Он с ухмылкой смотрел на доску, и я решил позволить ему выиграть. Он уже и так почти выиграл: фигуры он явно отлично различал.

Глава 58
1879

Она просыпается с криком. Ив трясет ее, приносит рюмку коньяка из своей гардеробной. «Всего лишь сон», – говорит она ему, задыхаясь. Он соглашается: конечно, просто сон. О чем? Ни о чем, говорит она, просто причуды воображения. Теперь, когда он утешил жену, его снова клонит в сон: всю неделю он работал, как водовозная кляча, и, зная это, она притворяется, что успокоилась, чтобы он мог снова задремать. Он тихо дышит: вдох-выдох, а она зажигает свечу и сидит на краю кровати в халате с орнаментом из роз, пока сквозь шторы не начинает сочиться свет.

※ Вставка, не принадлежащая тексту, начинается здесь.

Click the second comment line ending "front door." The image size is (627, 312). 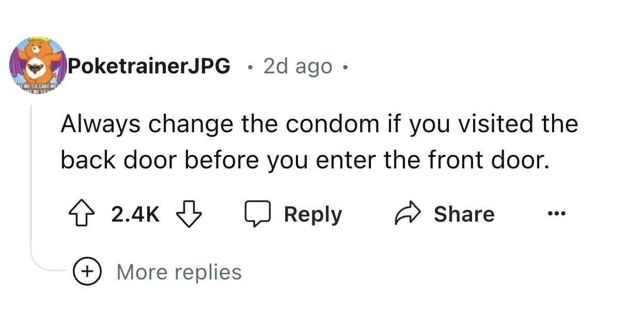(x=303, y=161)
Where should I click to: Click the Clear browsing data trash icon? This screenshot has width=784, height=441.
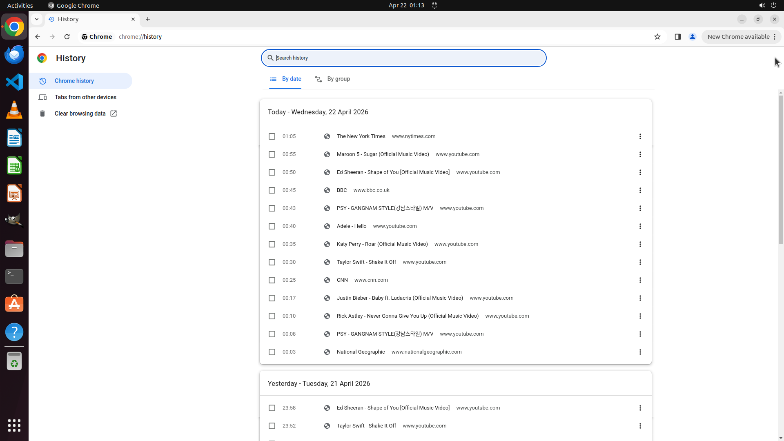42,114
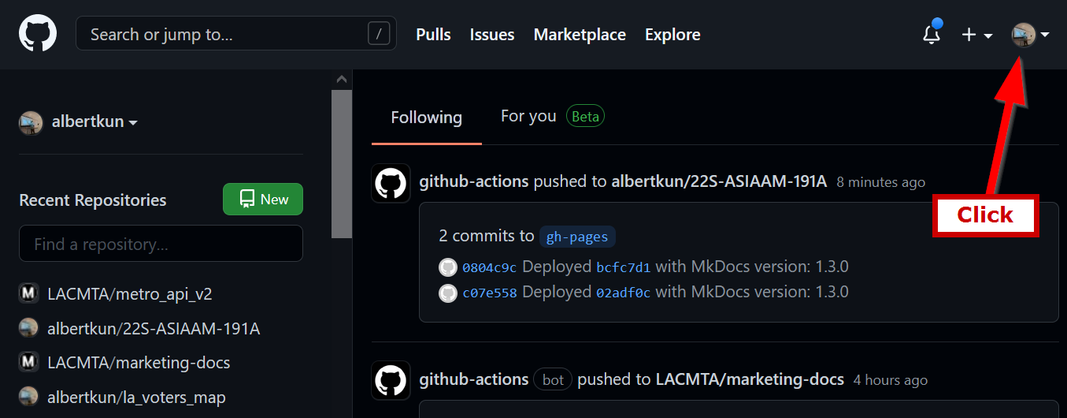Screen dimensions: 1067x418
Task: Click the albertkun/la_voters_map avatar icon
Action: pos(28,397)
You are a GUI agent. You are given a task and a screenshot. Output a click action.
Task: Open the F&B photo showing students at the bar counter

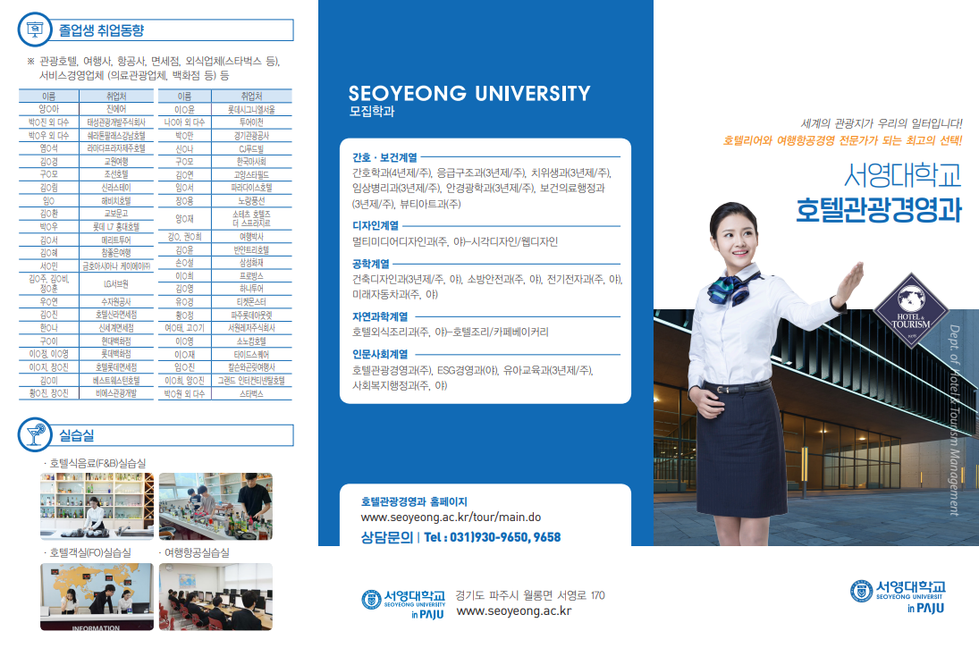(x=215, y=507)
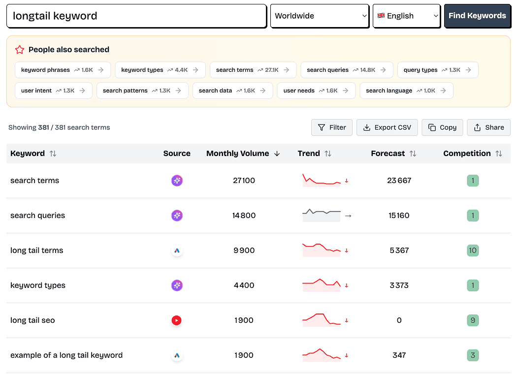
Task: Toggle sorting on the Keyword column
Action: (x=52, y=153)
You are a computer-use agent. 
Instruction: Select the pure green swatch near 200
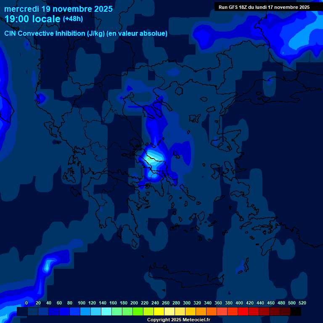[x=138, y=311]
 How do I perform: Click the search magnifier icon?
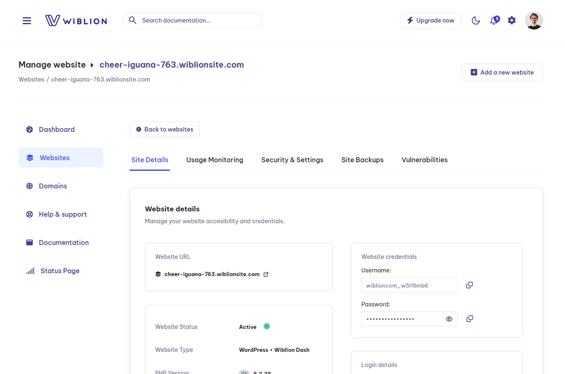(132, 20)
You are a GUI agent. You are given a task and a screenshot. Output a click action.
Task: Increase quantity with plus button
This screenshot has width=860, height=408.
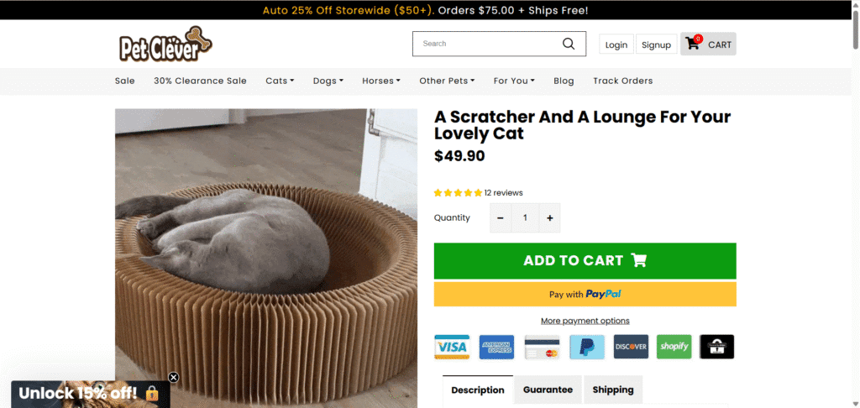(550, 218)
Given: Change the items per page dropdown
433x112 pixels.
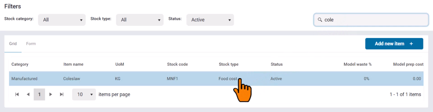Looking at the screenshot, I should pyautogui.click(x=84, y=94).
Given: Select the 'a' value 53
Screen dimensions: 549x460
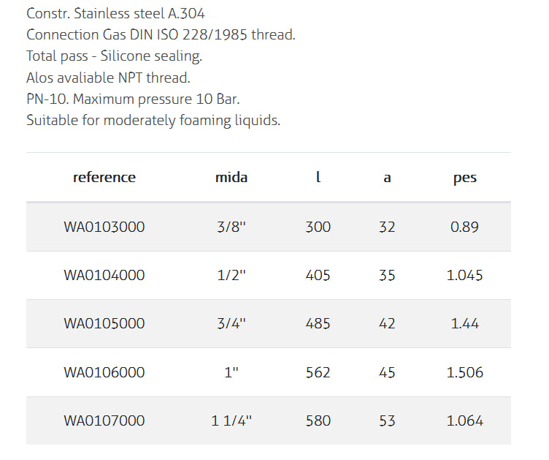Looking at the screenshot, I should click(x=387, y=421).
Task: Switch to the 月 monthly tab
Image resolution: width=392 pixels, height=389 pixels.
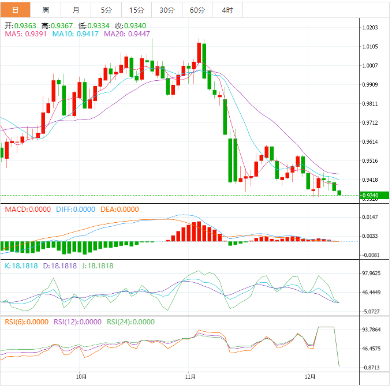Action: [x=76, y=10]
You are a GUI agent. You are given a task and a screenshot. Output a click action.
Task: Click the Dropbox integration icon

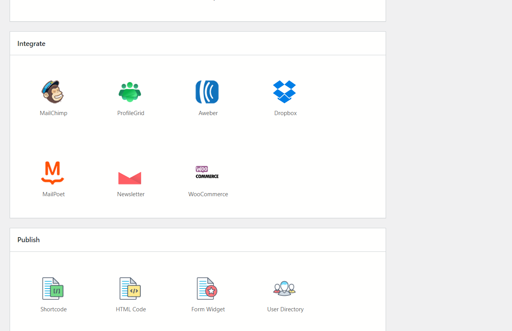285,92
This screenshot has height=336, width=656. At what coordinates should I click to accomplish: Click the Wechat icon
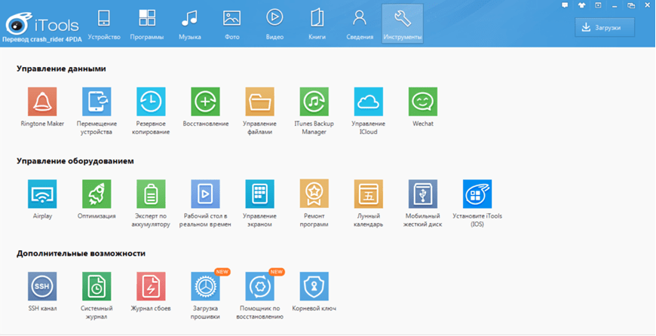pyautogui.click(x=423, y=102)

Теперь ей понадобился ночной горшок, она осторожно выдвигает его из-под кровати и использует, подобрав полы халата. На подтирке остается красная, словно кадмиевая полоска, и ей приходится порыться в комоде в своей гардеробной в поисках полотняных прокладок, которые Эсми сложила в верхнем ящике. Еще месяц без надежды. Кровь кажется особенно ужасной после того сна: она видит, как она заливает белое лицо, капает на камни мостовой; кровь женщины смешивается с уличной грязью и кровью мужчин, умерших за свои убеждения.

Она задувает свечу, опасаясь, что Ив снова проснется, слезы жгут ей глаза. Она думает об Оливье. Нельзя рассказать ему свой сон – ему будет слишком больно. Но сейчас ей хочется, чтобы он был здесь, сидел в дамастовом кресле у окна, обнимая ее. Она отыскивает теплый халат и сидит одна, с распущенными волосами, с залитым слезами лицом. Будь он здесь, он бы сначала сел в ее кресло, его длинная худощавая фигура заполнила бы пустоту. А она бы тогда свернулась у него на коленях, как ребенок. Он бы обнял ее, утер слезы, укутал бы ей плечи и колени халатом. Он самый нежный из всех, кого она знает, этот мужчина, стоявший когда-то под пулями с блокнотом для зарисовок в руках. Но с какой стати, думает она, ему утешать ее? Разве его горе не горше? С этой мыслью к ней возвращается сон, и она сворачивается в комочек в кресле, обнимает себя за плечи, локтями прижимая груди, и ждет, пока его прошлое уляжется в ней.